Chuck Berry's 1st single / The Beatles on Ed Sullivan / Clapton in Beano album / Hendrix playing Killing Floor onstage with the members of Cream / Van Halen's 1st album.
It was 2004 and I was in high school. A senior came out and started playing something called master of puppets. I went to Walmart and bought the cd. It might have been 19 years old before I heard it but it changed my life and made me become a guitar player.
I'd echo Charlie Christian playing with Benny Goodman. The Story goes that the "audition" was in front of a club audience and that John Hammond had Charlie set his rig up. This without Benny's permission (some sources say that Benny had already turned CC/JH down previously; mostly because Benny didn't think there was place for the electric guitar in his band.) When the show started Benny was annoyed to see Charlie on stage, so he called for "Rose Room", which Benny assumed Charlie wouldn't know. It turns out that Charlie had practiced that tune a great deal. Benny must have been impressed, because (according to the story, at least) Charlie ended up playing 20 choruses on the tune. Since the Popular music of the day was Swing/Jazz, and since at that point in time the guitar was mostly relegated to the back of the stage as a rhythm instrument, it is certainly arguable that this event greatly accelerated the acceptance of the electric guitar into the realm of Popular music.
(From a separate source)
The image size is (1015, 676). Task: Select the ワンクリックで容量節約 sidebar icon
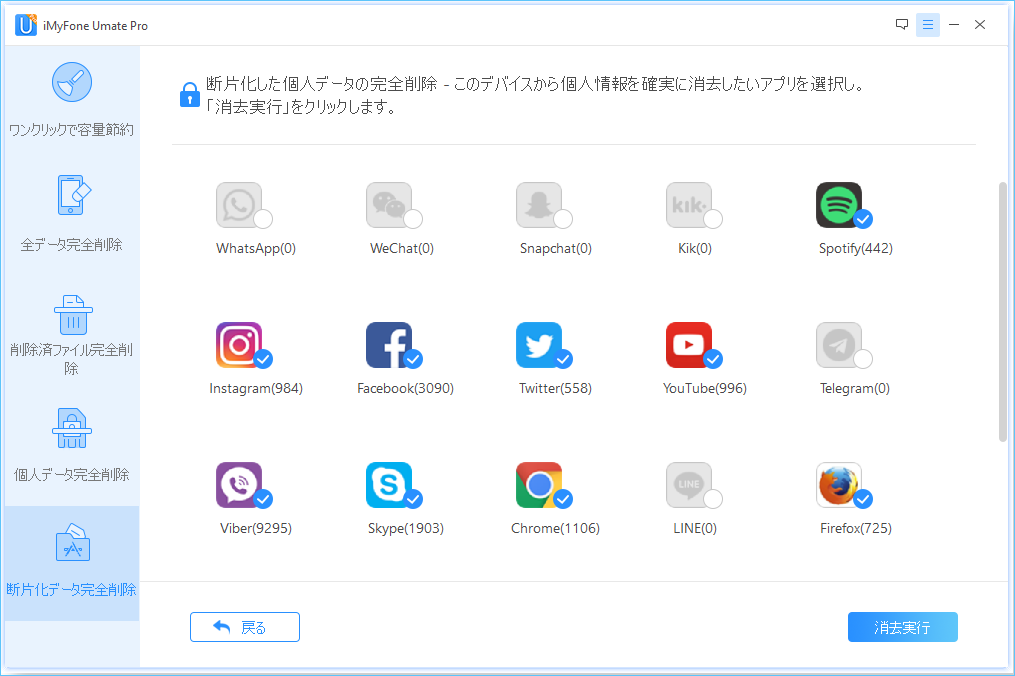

The 3 moments that moved me for sure was :
1- the opening to Johny B.Goode
2- Brian May’s “we will rock you” solo
3- Van Halen 1 album 🤯
Honorable Mention - Nuno - RISE solo
My first thought was the moment when Leo Fender saw a Bigby solidbody. I'm sure a successful, mass-produced, solidbody electric guitar would have happened without Leo, but the number of Fender and Squier logos in my house (which will likely be joined by a G&L logo) attest to how happy I've been with the approach he took.